**Problem requirements**
Could you copy every line of the data that contains "agent"?

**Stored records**
=== Section Start ===
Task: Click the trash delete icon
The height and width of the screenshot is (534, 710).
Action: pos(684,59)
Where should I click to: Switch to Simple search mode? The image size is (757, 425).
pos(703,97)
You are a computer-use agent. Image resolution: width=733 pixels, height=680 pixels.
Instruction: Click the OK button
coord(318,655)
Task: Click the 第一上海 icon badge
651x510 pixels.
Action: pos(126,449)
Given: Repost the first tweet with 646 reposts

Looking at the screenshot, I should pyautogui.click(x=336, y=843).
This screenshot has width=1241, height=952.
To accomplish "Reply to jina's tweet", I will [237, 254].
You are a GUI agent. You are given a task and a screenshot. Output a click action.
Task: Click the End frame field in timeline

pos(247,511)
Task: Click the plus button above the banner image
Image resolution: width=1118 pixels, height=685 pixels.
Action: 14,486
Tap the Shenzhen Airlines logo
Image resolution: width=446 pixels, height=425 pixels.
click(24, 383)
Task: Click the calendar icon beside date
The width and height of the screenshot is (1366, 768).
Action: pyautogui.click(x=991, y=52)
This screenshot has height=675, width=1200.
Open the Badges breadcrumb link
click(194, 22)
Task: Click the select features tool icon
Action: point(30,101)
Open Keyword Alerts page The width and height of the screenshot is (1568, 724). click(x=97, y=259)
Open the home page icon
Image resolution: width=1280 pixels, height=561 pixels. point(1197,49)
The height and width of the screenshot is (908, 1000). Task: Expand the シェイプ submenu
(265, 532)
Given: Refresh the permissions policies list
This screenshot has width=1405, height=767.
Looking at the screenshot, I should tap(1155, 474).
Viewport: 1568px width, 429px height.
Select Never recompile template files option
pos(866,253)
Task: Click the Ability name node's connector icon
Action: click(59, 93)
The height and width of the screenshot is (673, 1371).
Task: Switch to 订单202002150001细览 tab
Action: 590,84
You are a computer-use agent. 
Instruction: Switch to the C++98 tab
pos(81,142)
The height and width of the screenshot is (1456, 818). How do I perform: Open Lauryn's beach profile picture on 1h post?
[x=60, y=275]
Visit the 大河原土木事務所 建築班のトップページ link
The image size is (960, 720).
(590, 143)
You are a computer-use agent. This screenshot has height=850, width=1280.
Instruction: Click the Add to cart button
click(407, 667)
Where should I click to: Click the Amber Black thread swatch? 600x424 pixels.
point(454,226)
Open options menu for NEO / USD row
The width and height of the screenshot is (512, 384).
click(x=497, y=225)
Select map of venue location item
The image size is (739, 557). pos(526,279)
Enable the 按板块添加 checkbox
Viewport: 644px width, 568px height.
=== Section End ===
**Solution for this problem**
You are a computer-use agent. Image resolution: width=733 pixels, height=680 pixels.
You are a GUI agent. You are given a task and a screenshot. Output a click action.
You are a computer-use agent. 
You are a computer-use agent. This screenshot has height=850, width=1280.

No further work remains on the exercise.